Decentralization is a core idea behind Bitcoin and other blockchains. The power is shared across the network of users, instead of in centralized locations such as banks and governments. Some users think that crypto taxes and regulations are contradictory to the decentralized nature of blockchain. Still, finance experts think that regulation triggers crypto mass adoption and demonstrates the maturity of the market.
Cryptocurrency is still a young technology and there is not yet a uniform approach to regulating it. As a result, we focus primarily on the unfolding taxation frameworks in the European Union and the United States.
The news comes as more and more countries are exploring ways to tax income related to the expansion of the crypto asset market. Here are some going to implement crypto tax laws in 2022.
The country’s rules on cryptocurrency tax have been already adopted and will take effect in 2022.
Under the new rules, the government will tax personal income from digital assets at 20% if the total income exceeds 2.5 million won. The Deputy Prime Minister and Finance Minister of South Korea added that the South Korean crypto market has grown dramatically and is now competing with the national stock market. Hence this is a high time for taxation laws.
To better track and tax cryptocurrency in the country, the Financial Services Commission has decided that all crypto exchange platforms will be required to register with the government regulator and report transactions upon request. No wonder that many exchanges have closed in recent weeks and only a few of them have completed the registration.
Yet, there are plenty of crypto platforms that are experienced in getting licensed to operate in different locations. For example, the CEX.IO global crypto exchange registered as Money Services Businesses (MSB) with the FinCEN in the USA, has Distributed Ledger Technology license issued by the Gibraltar FSC, registered as Money Services Business in Canada. On this crypto exchange, you can legally purchase Bitcoin in the USA as well as buy other digital assets from almost any country.
NFT are not included in the tax
While taxing cryptocurrency makes sense from a government point of view, the omission of the NFT is worrying. Although sales in the NFT market recently surpassed $10 billion, South Koreans have yet to commit to taxing them. Still, if regulators change their minds and label NFTs as virtual assets in the future, they will be subject to new tax rules.
In an effort to ensure equitable treatment of investment in cryptocurrencies, the Austrian government announced that it would consider applying a 27.5% tax on crypto assets. This value is currently used to tax income from traditional stocks and bonds.

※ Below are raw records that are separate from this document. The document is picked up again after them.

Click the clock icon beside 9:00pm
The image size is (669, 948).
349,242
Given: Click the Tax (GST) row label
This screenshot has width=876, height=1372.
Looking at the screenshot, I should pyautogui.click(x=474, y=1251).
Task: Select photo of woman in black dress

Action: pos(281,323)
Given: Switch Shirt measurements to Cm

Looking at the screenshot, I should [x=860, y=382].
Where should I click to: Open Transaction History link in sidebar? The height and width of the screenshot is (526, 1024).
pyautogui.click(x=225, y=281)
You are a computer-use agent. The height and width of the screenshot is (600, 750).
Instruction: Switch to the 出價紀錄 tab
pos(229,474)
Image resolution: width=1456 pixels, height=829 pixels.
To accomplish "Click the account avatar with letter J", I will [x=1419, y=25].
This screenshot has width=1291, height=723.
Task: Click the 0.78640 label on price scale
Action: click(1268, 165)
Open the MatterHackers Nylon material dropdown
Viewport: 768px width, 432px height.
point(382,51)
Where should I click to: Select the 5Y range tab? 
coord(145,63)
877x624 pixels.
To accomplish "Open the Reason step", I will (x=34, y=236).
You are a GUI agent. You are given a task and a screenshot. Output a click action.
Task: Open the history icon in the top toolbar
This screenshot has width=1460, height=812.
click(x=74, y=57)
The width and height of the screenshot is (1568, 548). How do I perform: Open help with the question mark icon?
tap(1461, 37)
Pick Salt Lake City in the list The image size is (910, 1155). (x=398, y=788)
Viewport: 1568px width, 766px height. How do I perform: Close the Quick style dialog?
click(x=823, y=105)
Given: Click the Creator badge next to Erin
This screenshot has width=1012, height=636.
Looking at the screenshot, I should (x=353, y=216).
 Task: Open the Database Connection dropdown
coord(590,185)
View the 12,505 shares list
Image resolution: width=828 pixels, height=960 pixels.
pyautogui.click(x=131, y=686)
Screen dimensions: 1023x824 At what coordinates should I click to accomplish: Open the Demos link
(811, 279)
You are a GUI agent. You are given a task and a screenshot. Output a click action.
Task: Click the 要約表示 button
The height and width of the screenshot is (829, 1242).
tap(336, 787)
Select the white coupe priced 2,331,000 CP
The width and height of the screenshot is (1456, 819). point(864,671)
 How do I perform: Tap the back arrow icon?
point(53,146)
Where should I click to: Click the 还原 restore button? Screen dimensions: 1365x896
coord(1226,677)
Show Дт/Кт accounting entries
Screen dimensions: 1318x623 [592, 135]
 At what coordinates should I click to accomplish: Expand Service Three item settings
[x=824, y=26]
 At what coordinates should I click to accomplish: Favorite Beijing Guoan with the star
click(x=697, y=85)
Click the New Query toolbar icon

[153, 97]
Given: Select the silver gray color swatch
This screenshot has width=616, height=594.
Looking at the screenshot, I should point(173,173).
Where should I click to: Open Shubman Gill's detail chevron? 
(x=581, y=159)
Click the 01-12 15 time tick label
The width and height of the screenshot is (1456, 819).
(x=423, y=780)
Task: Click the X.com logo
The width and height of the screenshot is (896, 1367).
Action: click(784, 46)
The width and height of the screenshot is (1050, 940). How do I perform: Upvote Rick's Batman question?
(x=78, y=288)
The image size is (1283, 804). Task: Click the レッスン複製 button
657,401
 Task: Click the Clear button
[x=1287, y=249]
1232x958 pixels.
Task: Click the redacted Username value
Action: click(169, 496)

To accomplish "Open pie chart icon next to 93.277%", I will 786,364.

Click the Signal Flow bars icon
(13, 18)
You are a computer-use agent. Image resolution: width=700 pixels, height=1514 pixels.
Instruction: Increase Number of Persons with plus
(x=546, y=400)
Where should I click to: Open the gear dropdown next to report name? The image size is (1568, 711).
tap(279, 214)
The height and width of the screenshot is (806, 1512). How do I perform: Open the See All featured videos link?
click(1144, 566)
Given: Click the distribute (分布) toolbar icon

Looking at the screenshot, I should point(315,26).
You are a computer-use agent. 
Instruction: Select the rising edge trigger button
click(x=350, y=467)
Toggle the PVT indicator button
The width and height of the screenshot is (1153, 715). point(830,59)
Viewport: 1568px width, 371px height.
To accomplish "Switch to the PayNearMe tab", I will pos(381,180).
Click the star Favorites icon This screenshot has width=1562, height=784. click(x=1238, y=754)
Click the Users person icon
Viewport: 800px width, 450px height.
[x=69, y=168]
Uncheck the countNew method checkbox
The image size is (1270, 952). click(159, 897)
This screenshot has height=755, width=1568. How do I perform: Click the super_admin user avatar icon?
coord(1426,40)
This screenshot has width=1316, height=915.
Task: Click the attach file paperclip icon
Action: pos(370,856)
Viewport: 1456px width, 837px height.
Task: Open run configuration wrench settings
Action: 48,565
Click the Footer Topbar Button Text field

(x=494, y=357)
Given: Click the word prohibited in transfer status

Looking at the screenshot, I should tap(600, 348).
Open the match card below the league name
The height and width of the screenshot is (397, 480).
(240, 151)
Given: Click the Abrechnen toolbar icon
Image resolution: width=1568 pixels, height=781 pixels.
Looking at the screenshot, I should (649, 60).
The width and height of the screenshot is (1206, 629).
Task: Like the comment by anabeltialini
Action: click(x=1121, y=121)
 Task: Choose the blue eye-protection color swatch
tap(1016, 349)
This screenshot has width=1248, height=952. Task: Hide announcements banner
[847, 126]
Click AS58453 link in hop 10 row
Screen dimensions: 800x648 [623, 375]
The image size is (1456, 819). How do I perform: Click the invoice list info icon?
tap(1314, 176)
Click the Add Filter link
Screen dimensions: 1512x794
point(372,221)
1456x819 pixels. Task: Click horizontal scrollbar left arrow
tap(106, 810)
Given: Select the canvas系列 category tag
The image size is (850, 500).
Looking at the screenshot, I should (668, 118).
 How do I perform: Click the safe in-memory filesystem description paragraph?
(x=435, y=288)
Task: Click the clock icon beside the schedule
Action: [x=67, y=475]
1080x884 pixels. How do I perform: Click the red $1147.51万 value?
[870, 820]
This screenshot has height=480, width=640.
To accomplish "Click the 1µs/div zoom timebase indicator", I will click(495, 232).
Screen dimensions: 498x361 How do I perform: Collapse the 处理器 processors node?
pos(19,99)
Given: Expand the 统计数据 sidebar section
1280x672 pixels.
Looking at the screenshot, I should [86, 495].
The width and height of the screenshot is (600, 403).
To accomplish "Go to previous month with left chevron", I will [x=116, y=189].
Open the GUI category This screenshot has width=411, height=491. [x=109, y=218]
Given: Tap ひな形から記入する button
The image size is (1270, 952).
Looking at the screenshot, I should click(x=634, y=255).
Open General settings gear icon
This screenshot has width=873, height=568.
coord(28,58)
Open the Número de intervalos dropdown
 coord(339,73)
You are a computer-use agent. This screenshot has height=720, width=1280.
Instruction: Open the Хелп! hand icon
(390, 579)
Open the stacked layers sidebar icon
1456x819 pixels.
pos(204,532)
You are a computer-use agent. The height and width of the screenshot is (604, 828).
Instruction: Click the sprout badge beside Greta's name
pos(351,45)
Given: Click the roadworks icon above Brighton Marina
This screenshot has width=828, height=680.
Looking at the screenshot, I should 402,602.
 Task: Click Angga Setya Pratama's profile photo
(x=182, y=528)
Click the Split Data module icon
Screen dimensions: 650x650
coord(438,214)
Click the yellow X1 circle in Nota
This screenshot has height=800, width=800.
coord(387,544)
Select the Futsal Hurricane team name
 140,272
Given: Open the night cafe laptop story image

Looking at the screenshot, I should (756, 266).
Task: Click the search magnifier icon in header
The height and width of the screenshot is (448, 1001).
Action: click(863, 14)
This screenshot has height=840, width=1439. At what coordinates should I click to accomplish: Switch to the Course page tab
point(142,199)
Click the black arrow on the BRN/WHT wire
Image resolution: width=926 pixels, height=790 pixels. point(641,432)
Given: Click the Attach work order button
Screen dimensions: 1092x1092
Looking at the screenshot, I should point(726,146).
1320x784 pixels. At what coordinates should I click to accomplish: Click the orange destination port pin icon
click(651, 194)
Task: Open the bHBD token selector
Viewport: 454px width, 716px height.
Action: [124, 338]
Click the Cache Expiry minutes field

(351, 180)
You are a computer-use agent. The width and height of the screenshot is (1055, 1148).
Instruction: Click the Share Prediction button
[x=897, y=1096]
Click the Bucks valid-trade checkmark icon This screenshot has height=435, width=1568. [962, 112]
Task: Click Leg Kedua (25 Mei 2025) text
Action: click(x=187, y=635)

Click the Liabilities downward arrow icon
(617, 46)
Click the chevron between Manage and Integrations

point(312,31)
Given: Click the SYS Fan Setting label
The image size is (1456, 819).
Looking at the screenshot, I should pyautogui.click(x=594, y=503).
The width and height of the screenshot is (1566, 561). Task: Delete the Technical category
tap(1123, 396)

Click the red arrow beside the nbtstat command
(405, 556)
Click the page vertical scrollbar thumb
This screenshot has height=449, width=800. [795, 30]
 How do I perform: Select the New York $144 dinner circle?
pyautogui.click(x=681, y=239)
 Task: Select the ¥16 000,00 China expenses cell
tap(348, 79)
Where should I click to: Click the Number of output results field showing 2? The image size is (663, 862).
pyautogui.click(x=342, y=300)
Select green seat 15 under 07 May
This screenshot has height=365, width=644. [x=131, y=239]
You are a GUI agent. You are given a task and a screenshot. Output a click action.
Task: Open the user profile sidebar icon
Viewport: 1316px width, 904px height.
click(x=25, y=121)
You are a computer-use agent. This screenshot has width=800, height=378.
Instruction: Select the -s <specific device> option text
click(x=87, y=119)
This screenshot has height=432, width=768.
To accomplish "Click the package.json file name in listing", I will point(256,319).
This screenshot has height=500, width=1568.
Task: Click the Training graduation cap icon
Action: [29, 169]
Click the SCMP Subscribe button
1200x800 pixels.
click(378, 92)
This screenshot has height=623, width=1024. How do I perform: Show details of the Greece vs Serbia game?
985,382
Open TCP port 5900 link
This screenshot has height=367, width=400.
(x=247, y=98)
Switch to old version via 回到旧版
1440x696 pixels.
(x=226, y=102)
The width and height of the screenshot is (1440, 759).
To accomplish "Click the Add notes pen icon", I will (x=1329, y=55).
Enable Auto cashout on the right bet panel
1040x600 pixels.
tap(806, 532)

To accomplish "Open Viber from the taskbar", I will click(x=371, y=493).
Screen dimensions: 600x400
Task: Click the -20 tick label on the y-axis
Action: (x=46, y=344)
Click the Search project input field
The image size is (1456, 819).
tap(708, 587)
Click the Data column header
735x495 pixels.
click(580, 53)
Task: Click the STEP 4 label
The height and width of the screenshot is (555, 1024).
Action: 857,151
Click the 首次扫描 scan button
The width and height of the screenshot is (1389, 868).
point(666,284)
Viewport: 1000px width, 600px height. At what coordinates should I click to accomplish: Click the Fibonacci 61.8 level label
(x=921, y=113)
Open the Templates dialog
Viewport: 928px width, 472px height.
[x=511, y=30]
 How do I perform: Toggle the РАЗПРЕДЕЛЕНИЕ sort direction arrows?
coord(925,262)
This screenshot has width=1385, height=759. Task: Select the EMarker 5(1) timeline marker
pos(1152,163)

Austria intends to introduce this measure as part of a broader tax reform due in 2022. In an official statement, the Austrian Federal Ministry of Finance notes that there is still an imbalance in terms of cryptocurrency regulation compared to traditional stocks and bonds. They also insisted that the country’s new tax system would be the first in the EU to cover Bitcoin and other crypto and provide fair conditions for investors in various asset classes.
The department describes this regulatory move as an important step towards increasing the accessibility of decentralized fintech products. This is where crypto exchanges play an essential role. They can provide a simplified entry process to complicated services like staking, crypto loans, crypto payment solutions, and more.
Tax obligations should take effect on March 1, 2022, and will only apply to cryptocurrencies purchased after Feb 28, 2021. Digital coins purchased before this date are not subject to the new tax rules.
In the latter case, Austrian taxpayers must refer to general tax regulations and report cryptocurrency profits as income from speculative transactions.
In March 2020, India’s Supreme Court overturned a total cryptocurrency ban imposed by the central bank two years ago. Since then, many media reports suggest that the government is considering various solutions to regulate digital assets.
Currently, cryptocurrencies are tax-free in India. However, taxpayers must declare their profits on digital assets investments. The rules and regulations regarding the taxation of cryptocurrency are still in their early stages.
According to sources, India may not agree to a complete ban on cryptocurrency in India. The central government is poised to introduce a new bill during the winter session of parliament. Earlier, the Center formed a commission to study issues related to digital currencies and propose concrete actions in relation to cryptocurrencies.
Many experts think that this new bill is likely to ban all private cryptocurrencies in India, with a few exceptions. At the same time, India considers creating the official cryptocurrency.
However, many believe that most digital currencies, like Bitcoin, will be considered an asset class. For instance, Christine Boggiano, a Member of the Blockchain and Cryptoasset Council (BACC), said that profits generated from cryptocurrencies held for more than 36 months will be likely classified as long-term capital gains.
Regulatory discussions over the crypto ban in India have sparked panic selling on the major cryptocurrency exchange, leading to significant drops in prices for leading cryptocurrencies, including Bitcoin and Ether.
According to Slovenian media reports, the government begins public consultation on a draft regulating and taxation of cryptocurrencies.
The revisions are expected to simplify the taxation scheme for crypto assets. Due to current regulations, taxable income from virtual currency transactions depends on the circumstances in each case. The tax office must check the various transactions made by taxpayers between purchases, sales, and conversions.
In accordance with the upcoming updates, the state will introduce a flat tax of 10% for individuals who perform crypto-to-fiat exchanges. The same rate will apply to purchases made with digital assets. According to different resources, one of the key proposals is to decrease the capital tax and grow general tax breaks.
If approved, the new tax law will only affect individuals and not the institutions that own cryptocurrency as an asset. The Ministry of Finance estimates that the tax can accumulate from 100,000 to 500,000 EUR annually.